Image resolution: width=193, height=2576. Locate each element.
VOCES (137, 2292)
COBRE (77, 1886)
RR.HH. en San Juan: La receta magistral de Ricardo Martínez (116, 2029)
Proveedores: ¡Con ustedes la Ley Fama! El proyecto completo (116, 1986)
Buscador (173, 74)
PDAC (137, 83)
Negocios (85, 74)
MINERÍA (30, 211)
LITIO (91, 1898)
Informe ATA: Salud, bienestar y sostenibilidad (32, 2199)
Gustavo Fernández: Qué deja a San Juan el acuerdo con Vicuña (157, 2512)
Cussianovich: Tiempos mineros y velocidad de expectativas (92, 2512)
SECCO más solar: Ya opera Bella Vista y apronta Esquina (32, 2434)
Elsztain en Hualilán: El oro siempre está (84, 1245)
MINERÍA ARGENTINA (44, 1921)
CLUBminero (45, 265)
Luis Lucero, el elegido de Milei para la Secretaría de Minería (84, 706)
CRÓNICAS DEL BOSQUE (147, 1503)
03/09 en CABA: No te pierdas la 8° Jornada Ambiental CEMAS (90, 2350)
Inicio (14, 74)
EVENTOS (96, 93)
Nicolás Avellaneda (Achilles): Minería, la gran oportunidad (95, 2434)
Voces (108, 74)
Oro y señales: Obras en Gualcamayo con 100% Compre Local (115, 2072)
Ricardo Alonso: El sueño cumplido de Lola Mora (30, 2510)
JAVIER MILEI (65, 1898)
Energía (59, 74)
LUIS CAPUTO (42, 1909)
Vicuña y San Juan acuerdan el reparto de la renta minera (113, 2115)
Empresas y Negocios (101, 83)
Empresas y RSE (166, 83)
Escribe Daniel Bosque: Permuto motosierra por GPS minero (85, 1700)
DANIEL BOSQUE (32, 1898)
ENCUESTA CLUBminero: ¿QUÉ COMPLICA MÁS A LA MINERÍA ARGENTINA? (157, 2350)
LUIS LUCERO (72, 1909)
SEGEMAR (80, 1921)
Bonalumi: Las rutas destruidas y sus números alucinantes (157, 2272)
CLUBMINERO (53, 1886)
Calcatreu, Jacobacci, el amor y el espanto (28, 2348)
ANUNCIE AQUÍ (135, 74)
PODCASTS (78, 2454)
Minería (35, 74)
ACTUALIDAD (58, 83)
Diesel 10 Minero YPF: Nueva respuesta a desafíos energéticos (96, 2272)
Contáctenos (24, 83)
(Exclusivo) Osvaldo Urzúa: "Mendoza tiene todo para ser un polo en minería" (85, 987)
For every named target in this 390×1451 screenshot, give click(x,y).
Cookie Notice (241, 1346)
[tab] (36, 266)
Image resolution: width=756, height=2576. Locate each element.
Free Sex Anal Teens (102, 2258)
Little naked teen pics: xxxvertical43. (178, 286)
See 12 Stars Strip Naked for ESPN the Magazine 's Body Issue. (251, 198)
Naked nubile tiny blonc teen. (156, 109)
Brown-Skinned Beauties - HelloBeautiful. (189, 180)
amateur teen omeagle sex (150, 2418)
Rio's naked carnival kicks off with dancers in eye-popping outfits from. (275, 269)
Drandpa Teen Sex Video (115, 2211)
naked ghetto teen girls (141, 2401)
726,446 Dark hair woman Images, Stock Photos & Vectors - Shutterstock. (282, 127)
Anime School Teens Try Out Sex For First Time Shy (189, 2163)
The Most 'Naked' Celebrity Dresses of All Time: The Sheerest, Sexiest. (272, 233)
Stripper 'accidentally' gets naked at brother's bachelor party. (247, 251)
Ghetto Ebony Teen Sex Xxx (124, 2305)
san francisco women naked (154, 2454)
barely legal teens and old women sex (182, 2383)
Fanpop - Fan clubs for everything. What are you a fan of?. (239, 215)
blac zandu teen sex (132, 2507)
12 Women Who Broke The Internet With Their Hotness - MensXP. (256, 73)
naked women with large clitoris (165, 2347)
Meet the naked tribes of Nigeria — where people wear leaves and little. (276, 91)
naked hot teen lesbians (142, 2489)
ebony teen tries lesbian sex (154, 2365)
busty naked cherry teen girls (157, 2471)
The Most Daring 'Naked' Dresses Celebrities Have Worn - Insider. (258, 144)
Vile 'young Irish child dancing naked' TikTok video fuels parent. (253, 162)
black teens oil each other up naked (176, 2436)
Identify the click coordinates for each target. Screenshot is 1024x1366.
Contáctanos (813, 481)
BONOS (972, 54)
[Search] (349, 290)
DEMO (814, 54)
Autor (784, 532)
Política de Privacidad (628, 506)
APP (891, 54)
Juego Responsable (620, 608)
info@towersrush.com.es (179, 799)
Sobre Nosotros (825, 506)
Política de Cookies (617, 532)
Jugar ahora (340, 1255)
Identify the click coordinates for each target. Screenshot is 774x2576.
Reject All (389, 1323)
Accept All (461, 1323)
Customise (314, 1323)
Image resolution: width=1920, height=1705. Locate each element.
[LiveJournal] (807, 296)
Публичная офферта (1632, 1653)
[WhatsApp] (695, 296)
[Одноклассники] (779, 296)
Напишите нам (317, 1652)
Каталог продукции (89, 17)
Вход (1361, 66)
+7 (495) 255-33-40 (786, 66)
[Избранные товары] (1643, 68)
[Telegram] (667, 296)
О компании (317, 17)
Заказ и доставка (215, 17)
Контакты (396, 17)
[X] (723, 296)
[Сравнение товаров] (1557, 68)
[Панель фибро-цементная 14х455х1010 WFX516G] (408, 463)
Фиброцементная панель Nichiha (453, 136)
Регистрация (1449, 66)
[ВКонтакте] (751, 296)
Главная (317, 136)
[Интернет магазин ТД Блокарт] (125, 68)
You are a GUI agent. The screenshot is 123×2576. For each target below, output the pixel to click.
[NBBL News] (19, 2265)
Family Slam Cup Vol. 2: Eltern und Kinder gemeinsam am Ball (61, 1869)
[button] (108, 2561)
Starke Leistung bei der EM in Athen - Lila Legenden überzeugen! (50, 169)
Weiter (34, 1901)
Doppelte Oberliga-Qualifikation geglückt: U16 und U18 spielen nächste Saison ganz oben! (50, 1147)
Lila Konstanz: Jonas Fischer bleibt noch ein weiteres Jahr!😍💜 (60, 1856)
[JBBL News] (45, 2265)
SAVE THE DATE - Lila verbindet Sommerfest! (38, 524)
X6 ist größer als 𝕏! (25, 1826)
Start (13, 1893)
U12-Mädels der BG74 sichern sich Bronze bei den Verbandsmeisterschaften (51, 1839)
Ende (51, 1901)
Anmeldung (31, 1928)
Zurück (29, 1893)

Task ▸
Where the string "target" occurs in a line of the listing above, count that line, then report the total and nothing else.

Exercise result ▸
4